Western Roman politician

Appius Nicomachus Dexter (floruit before 432 AD) was a politician of the Western Roman Empire.

== Biography ==

Dexter belonged to the Nicomachi, an influential family of senatorial rank. Among his ancestors there was evidently Appius Claudius Tarronius Dexter; his grandfather was the praetorian prefect Virius Nicomachus Flavianus, his father might be identified with his relative Clementianus, while he was probably a nephew of Nicomachus Flavianus.

Continuing the tradition of his family (he claims to follow the example set by Clementianus), he edited a manuscript containing the first ten books of Livy's Ab urbe condita, initially corrected by some Victorinus, then bought by Quintus Aurelius Symmachus, and finally emended by Nichomachus before arriving in the hands of Dexter; all of the manuscripts of the first ten books of Livy's Ab Urbe condita that were subsequently copied through the Middle Ages into modern times are derived by this single manuscript, thanks to which those books have survived. Subscriptions with his name are found at the end of books 3, 4 and 5.

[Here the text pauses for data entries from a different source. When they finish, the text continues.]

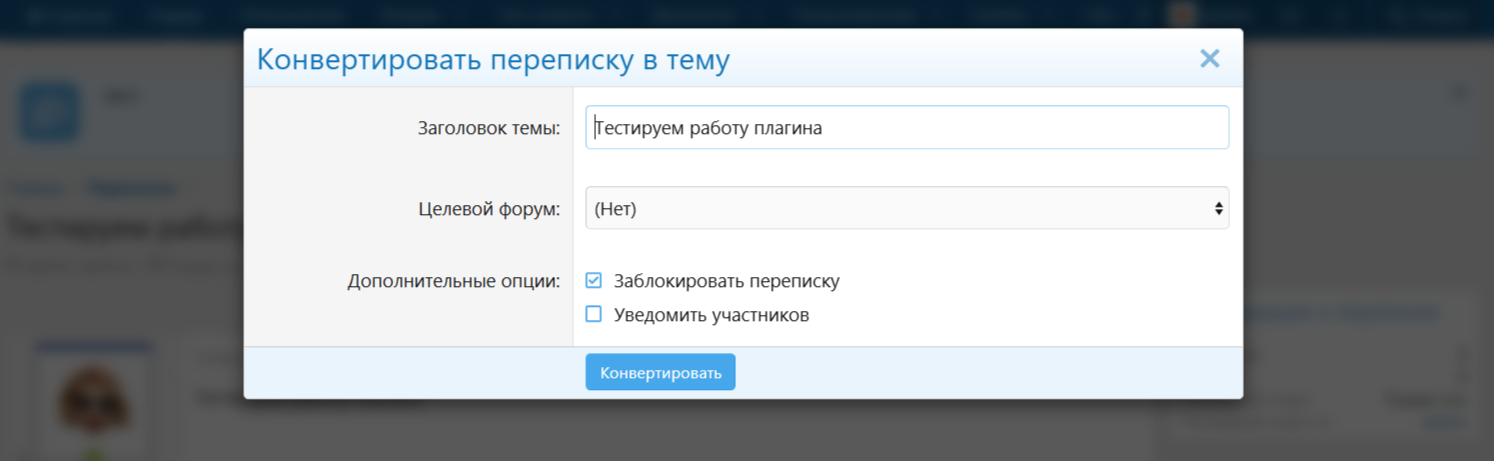The height and width of the screenshot is (461, 1494).
Task: Click the blurred breadcrumb link behind dialog
Action: [x=131, y=188]
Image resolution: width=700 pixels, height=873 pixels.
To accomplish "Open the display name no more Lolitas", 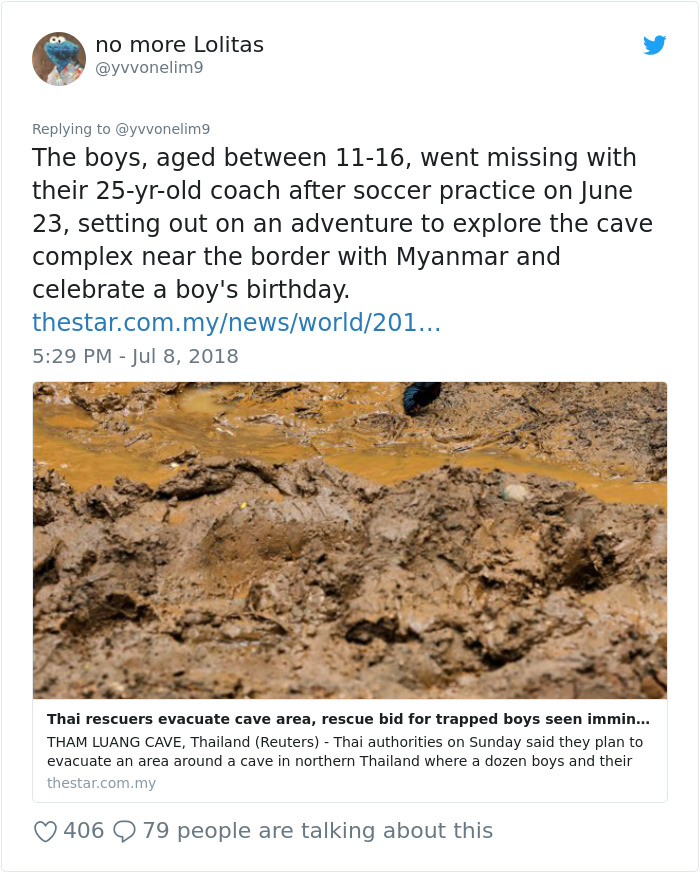I will pyautogui.click(x=178, y=44).
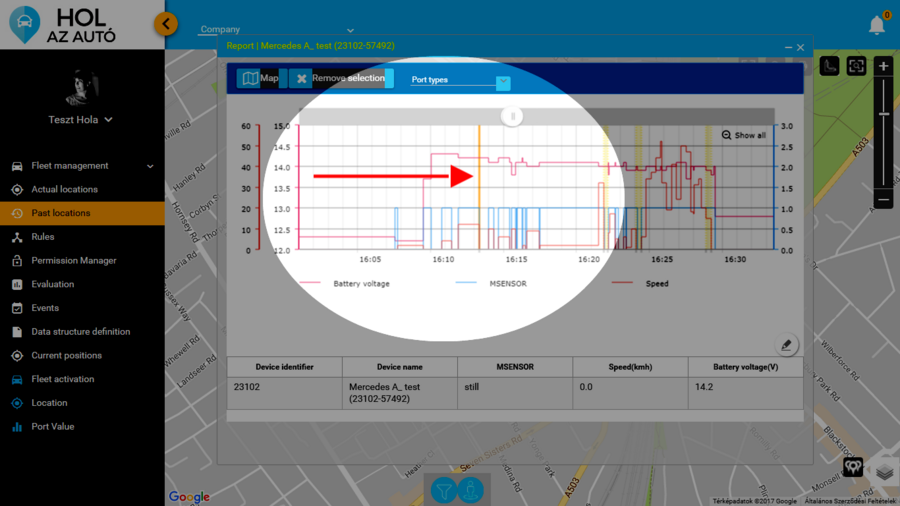900x506 pixels.
Task: Click the map zoom out minus button
Action: pos(883,200)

At the time of the praetorian prefecture of Nicomachus Flavianus (431-432) he set up a statue in honour of his grandfather Virius Nicomachus Flavianus, in which he styles himself former praefectus urbi of Rome.

== Bibliography ==
- Arnold Hugh Martin Jones, John Robert Martindale, J. Morris, "Appius NicomachusDexter 3", The Prosopography of the Later Roman Empire, Cambridge University Press, 1971, ISBN 0-521-07233-6, pp. 357–358.